• Recorded data:
-- Opening Marker --
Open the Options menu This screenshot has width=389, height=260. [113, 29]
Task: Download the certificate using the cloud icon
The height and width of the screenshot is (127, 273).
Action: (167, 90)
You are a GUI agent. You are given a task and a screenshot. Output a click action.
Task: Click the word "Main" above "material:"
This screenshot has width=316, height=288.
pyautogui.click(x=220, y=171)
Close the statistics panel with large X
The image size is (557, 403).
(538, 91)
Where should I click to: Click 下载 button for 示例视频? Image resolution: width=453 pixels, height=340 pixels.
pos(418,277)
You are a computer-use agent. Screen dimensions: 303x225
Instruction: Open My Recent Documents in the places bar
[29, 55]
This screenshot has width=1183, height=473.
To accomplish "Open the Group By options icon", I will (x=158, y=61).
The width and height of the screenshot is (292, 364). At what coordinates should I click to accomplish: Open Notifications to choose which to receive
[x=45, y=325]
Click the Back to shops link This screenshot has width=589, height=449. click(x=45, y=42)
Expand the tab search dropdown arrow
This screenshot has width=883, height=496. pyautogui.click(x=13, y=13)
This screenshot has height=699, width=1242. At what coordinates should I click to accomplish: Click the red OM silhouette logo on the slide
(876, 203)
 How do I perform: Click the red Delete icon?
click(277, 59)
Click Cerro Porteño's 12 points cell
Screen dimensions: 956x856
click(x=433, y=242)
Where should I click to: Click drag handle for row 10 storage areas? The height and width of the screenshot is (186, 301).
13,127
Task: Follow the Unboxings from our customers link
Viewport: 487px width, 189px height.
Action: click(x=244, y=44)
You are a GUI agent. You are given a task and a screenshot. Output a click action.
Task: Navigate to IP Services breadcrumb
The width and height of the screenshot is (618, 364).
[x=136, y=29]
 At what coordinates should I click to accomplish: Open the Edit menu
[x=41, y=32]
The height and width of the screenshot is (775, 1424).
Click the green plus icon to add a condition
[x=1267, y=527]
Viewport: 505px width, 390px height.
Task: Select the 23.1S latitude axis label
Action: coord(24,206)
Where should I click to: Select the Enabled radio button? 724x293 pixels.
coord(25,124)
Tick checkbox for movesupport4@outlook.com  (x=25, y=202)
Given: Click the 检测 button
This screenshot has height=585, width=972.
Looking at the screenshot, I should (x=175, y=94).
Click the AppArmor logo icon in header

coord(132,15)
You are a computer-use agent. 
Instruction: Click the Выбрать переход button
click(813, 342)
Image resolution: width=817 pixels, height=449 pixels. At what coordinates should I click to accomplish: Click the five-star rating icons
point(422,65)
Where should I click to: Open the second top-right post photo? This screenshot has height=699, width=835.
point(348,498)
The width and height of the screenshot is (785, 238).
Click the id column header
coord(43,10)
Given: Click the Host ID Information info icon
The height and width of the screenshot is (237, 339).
-- Closing Marker --
• Your task:
Every line of the data above should be output exactly as written.

• Output:
Open the Options menu This screenshot has width=389, height=260. [113, 29]
Task: Download the certificate using the cloud icon
The height and width of the screenshot is (127, 273).
Action: (167, 90)
You are a GUI agent. You are given a task and a screenshot. Output a click action.
Task: Click the word "Main" above "material:"
This screenshot has width=316, height=288.
pyautogui.click(x=220, y=171)
Close the statistics panel with large X
The image size is (557, 403).
(538, 91)
Where should I click to: Click 下载 button for 示例视频? Image resolution: width=453 pixels, height=340 pixels.
pos(418,277)
You are a computer-use agent. Screen dimensions: 303x225
Instruction: Open My Recent Documents in the places bar
[29, 55]
This screenshot has width=1183, height=473.
To accomplish "Open the Group By options icon", I will (x=158, y=61).
The width and height of the screenshot is (292, 364). At what coordinates should I click to accomplish: Open Notifications to choose which to receive
[x=45, y=325]
Click the Back to shops link This screenshot has width=589, height=449. click(x=45, y=42)
Expand the tab search dropdown arrow
This screenshot has width=883, height=496. pyautogui.click(x=13, y=13)
This screenshot has height=699, width=1242. At what coordinates should I click to accomplish: Click the red OM silhouette logo on the slide
(876, 203)
 How do I perform: Click the red Delete icon?
click(277, 59)
Click Cerro Porteño's 12 points cell
Screen dimensions: 956x856
click(x=433, y=242)
Where should I click to: Click drag handle for row 10 storage areas? The height and width of the screenshot is (186, 301).
13,127
Task: Follow the Unboxings from our customers link
Viewport: 487px width, 189px height.
Action: click(x=244, y=44)
You are a GUI agent. You are given a task and a screenshot. Output a click action.
Task: Navigate to IP Services breadcrumb
The width and height of the screenshot is (618, 364).
[x=136, y=29]
 At what coordinates should I click to accomplish: Open the Edit menu
[x=41, y=32]
The height and width of the screenshot is (775, 1424).
Click the green plus icon to add a condition
[x=1267, y=527]
Viewport: 505px width, 390px height.
Task: Select the 23.1S latitude axis label
Action: coord(24,206)
Where should I click to: Select the Enabled radio button? 724x293 pixels.
coord(25,124)
Tick checkbox for movesupport4@outlook.com  (x=25, y=202)
Given: Click the 检测 button
This screenshot has height=585, width=972.
Looking at the screenshot, I should (x=175, y=94).
Click the AppArmor logo icon in header

coord(132,15)
You are a computer-use agent. 
Instruction: Click the Выбрать переход button
click(813, 342)
Image resolution: width=817 pixels, height=449 pixels. At what coordinates should I click to accomplish: Click the five-star rating icons
point(422,65)
Where should I click to: Open the second top-right post photo? This screenshot has height=699, width=835.
point(348,498)
The width and height of the screenshot is (785, 238).
Click the id column header
coord(43,10)
Given: Click the Host ID Information info icon
The height and width of the screenshot is (237, 339).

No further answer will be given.